[Dataset content Boundary: Start]

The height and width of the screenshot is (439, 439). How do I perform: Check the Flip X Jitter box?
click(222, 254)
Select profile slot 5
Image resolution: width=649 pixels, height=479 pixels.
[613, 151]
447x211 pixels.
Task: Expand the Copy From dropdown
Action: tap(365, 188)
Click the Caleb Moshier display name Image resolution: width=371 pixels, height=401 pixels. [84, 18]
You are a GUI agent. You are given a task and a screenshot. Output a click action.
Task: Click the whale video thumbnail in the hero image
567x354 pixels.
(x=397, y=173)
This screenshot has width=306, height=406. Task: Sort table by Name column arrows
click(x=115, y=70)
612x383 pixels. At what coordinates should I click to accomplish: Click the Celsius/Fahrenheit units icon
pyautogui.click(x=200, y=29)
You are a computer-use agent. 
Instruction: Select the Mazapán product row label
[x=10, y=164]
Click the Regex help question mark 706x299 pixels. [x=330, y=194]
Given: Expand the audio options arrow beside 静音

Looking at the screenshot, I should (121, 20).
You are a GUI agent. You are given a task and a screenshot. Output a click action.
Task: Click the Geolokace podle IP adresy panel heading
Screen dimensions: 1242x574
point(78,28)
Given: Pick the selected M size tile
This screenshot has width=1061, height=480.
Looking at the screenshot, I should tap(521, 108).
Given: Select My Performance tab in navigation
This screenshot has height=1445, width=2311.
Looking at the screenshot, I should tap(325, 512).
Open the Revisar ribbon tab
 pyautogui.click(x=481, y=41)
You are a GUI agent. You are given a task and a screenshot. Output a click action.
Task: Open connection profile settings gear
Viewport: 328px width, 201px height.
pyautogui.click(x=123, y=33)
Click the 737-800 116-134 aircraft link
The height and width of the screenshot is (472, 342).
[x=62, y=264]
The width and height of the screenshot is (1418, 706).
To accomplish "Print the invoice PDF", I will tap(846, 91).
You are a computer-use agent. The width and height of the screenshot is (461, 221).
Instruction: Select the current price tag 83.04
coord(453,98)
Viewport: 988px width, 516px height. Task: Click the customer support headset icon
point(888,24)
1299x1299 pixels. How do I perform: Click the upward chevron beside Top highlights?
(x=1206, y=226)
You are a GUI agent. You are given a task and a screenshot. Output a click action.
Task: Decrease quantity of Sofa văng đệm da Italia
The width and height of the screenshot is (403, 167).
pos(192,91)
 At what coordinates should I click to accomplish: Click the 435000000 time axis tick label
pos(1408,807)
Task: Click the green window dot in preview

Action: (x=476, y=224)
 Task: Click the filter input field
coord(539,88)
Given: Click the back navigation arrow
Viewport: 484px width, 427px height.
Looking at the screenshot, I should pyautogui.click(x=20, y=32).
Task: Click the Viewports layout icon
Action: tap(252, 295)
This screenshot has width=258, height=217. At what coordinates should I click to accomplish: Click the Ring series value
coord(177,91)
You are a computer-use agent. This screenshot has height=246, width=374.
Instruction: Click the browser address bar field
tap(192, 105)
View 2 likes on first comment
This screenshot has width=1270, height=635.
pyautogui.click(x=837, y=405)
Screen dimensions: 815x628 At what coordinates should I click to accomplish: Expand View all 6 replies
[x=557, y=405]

[Dataset content Boundary: End]

## Task item
Each entry needs to be transcribed exactly.

## Reply to the exercise
The height and width of the screenshot is (439, 439). How do I perform: Check the Flip X Jitter box?
click(222, 254)
Select profile slot 5
Image resolution: width=649 pixels, height=479 pixels.
[613, 151]
447x211 pixels.
Task: Expand the Copy From dropdown
Action: tap(365, 188)
Click the Caleb Moshier display name Image resolution: width=371 pixels, height=401 pixels. [84, 18]
You are a GUI agent. You are given a task and a screenshot. Output a click action.
Task: Click the whale video thumbnail in the hero image
567x354 pixels.
(x=397, y=173)
This screenshot has width=306, height=406. Task: Sort table by Name column arrows
click(x=115, y=70)
612x383 pixels. At what coordinates should I click to accomplish: Click the Celsius/Fahrenheit units icon
pyautogui.click(x=200, y=29)
You are a computer-use agent. 
Instruction: Select the Mazapán product row label
[x=10, y=164]
Click the Regex help question mark 706x299 pixels. [x=330, y=194]
Given: Expand the audio options arrow beside 静音

Looking at the screenshot, I should (121, 20).
You are a GUI agent. You are given a task and a screenshot. Output a click action.
Task: Click the Geolokace podle IP adresy panel heading
Screen dimensions: 1242x574
point(78,28)
Given: Pick the selected M size tile
This screenshot has width=1061, height=480.
Looking at the screenshot, I should tap(521, 108).
Given: Select My Performance tab in navigation
This screenshot has height=1445, width=2311.
Looking at the screenshot, I should tap(325, 512).
Open the Revisar ribbon tab
 pyautogui.click(x=481, y=41)
You are a GUI agent. You are given a task and a screenshot. Output a click action.
Task: Open connection profile settings gear
Viewport: 328px width, 201px height.
pyautogui.click(x=123, y=33)
Click the 737-800 116-134 aircraft link
The height and width of the screenshot is (472, 342).
[x=62, y=264]
The width and height of the screenshot is (1418, 706).
To accomplish "Print the invoice PDF", I will tap(846, 91).
You are a computer-use agent. The width and height of the screenshot is (461, 221).
Instruction: Select the current price tag 83.04
coord(453,98)
Viewport: 988px width, 516px height. Task: Click the customer support headset icon
point(888,24)
1299x1299 pixels. How do I perform: Click the upward chevron beside Top highlights?
(x=1206, y=226)
You are a GUI agent. You are given a task and a screenshot. Output a click action.
Task: Decrease quantity of Sofa văng đệm da Italia
The width and height of the screenshot is (403, 167).
pos(192,91)
 At what coordinates should I click to accomplish: Click the 435000000 time axis tick label
pos(1408,807)
Task: Click the green window dot in preview

Action: (x=476, y=224)
 Task: Click the filter input field
coord(539,88)
Given: Click the back navigation arrow
Viewport: 484px width, 427px height.
Looking at the screenshot, I should pyautogui.click(x=20, y=32).
Task: Click the Viewports layout icon
Action: tap(252, 295)
This screenshot has width=258, height=217. At what coordinates should I click to accomplish: Click the Ring series value
coord(177,91)
You are a computer-use agent. This screenshot has height=246, width=374.
Instruction: Click the browser address bar field
tap(192, 105)
View 2 likes on first comment
This screenshot has width=1270, height=635.
pyautogui.click(x=837, y=405)
Screen dimensions: 815x628 At what coordinates should I click to accomplish: Expand View all 6 replies
[x=557, y=405]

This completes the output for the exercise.